> [Material provided]

☆ ☆ ☆ ☆ ☆

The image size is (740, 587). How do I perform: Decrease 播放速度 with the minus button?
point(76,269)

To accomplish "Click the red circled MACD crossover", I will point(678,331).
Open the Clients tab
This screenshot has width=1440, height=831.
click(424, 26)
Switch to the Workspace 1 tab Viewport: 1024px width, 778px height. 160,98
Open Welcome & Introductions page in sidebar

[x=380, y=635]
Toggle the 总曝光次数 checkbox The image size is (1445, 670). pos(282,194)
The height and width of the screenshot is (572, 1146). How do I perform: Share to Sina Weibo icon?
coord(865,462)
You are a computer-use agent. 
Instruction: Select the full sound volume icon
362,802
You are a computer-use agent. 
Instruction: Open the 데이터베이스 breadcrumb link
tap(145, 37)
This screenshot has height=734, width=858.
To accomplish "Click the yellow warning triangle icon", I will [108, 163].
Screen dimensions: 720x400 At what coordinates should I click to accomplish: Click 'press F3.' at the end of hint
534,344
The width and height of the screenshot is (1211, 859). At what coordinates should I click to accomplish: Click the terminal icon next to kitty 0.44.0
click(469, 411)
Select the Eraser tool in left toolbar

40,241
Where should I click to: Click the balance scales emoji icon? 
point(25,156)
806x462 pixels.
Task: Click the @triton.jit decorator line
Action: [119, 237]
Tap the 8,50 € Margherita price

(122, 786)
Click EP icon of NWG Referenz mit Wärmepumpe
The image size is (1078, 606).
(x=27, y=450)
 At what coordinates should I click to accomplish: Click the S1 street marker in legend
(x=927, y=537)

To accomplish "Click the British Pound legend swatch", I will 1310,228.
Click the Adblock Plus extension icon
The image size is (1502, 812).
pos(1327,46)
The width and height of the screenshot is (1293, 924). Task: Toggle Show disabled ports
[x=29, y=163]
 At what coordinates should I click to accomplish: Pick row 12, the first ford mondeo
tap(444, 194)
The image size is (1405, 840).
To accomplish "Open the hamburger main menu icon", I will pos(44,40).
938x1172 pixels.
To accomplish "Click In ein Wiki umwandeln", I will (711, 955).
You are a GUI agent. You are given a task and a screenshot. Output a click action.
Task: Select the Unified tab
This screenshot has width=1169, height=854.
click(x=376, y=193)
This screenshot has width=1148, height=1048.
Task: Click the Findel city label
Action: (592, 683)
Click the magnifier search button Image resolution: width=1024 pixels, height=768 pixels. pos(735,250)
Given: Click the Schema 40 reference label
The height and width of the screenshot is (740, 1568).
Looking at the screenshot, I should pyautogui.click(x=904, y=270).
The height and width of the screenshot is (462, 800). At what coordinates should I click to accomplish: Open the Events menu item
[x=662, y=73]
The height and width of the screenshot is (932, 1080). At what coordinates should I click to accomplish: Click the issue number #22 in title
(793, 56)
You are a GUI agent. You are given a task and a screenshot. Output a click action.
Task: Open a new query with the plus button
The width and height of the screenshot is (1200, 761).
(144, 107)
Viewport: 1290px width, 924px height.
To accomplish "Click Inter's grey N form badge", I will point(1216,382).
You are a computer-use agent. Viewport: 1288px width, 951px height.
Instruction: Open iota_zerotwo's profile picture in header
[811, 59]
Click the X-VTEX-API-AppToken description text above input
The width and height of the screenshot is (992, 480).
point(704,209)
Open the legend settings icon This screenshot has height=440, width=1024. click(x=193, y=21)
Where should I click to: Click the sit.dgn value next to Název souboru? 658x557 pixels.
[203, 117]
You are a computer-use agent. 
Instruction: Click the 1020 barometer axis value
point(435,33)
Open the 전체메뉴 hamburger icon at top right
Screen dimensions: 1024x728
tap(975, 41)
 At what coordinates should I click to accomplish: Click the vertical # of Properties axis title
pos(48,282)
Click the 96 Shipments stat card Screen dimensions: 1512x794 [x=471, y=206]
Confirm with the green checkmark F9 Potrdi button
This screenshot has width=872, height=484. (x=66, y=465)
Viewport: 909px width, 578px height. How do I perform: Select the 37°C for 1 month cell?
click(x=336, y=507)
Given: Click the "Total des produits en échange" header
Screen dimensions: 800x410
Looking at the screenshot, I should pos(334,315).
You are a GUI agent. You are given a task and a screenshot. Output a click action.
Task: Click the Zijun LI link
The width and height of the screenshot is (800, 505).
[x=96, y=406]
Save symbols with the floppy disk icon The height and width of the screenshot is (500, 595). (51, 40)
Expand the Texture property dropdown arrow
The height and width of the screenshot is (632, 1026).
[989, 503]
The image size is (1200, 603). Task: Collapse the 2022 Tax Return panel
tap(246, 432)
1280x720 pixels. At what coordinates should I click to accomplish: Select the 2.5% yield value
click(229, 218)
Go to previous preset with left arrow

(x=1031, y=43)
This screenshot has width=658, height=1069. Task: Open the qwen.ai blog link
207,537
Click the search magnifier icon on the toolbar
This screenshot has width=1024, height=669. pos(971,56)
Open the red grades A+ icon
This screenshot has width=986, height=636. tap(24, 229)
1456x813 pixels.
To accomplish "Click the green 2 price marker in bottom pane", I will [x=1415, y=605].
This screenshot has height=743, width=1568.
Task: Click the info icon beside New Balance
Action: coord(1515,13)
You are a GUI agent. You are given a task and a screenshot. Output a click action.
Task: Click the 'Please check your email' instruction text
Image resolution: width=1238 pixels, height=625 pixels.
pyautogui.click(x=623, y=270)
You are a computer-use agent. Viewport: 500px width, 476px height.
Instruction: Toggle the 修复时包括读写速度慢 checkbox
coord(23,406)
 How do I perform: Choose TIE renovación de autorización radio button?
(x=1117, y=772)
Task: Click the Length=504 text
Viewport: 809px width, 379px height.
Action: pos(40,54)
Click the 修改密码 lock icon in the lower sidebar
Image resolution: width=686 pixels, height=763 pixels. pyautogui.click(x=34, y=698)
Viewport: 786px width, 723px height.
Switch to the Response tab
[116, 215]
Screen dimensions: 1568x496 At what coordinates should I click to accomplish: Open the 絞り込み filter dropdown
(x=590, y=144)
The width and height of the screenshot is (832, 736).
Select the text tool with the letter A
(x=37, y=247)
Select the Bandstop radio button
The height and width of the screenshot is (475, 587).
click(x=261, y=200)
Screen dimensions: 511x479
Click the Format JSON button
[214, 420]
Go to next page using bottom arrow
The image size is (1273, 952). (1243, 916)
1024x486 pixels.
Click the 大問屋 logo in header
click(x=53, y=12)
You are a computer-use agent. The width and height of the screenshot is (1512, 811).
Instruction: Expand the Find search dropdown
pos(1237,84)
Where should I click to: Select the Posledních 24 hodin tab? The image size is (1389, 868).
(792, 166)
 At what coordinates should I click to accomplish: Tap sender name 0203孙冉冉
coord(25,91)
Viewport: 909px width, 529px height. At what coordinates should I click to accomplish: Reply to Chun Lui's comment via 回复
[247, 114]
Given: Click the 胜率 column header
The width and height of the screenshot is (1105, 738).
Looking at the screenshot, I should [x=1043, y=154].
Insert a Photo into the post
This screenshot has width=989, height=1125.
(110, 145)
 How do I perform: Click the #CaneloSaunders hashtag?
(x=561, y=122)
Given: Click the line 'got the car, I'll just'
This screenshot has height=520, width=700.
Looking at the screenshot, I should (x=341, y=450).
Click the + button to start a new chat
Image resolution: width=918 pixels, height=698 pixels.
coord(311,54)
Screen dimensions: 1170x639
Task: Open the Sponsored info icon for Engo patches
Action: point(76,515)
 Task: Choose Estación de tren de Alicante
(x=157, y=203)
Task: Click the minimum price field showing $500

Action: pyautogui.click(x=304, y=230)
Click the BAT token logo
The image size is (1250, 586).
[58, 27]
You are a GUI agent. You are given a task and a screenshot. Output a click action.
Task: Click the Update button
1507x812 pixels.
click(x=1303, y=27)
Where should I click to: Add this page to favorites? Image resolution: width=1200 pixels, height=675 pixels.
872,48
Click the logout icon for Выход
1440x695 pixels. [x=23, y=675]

☆ ☆ ☆ ☆ ☆

> [To do]
Rewrite the records from the line with "Click EP icon of NWG Referenz mit Wärmepumpe" up to and including the line with "[x=29, y=163]". Put "screen size" wherever "image size" appears and leave everything else unchanged.

> [Answer to the problem]
Click EP icon of NWG Referenz mit Wärmepumpe
The screen size is (1078, 606).
(x=27, y=450)
 At what coordinates should I click to accomplish: Click the S1 street marker in legend
(x=927, y=537)

To accomplish "Click the British Pound legend swatch", I will 1310,228.
Click the Adblock Plus extension icon
The screen size is (1502, 812).
pos(1327,46)
The width and height of the screenshot is (1293, 924). Task: Toggle Show disabled ports
[x=29, y=163]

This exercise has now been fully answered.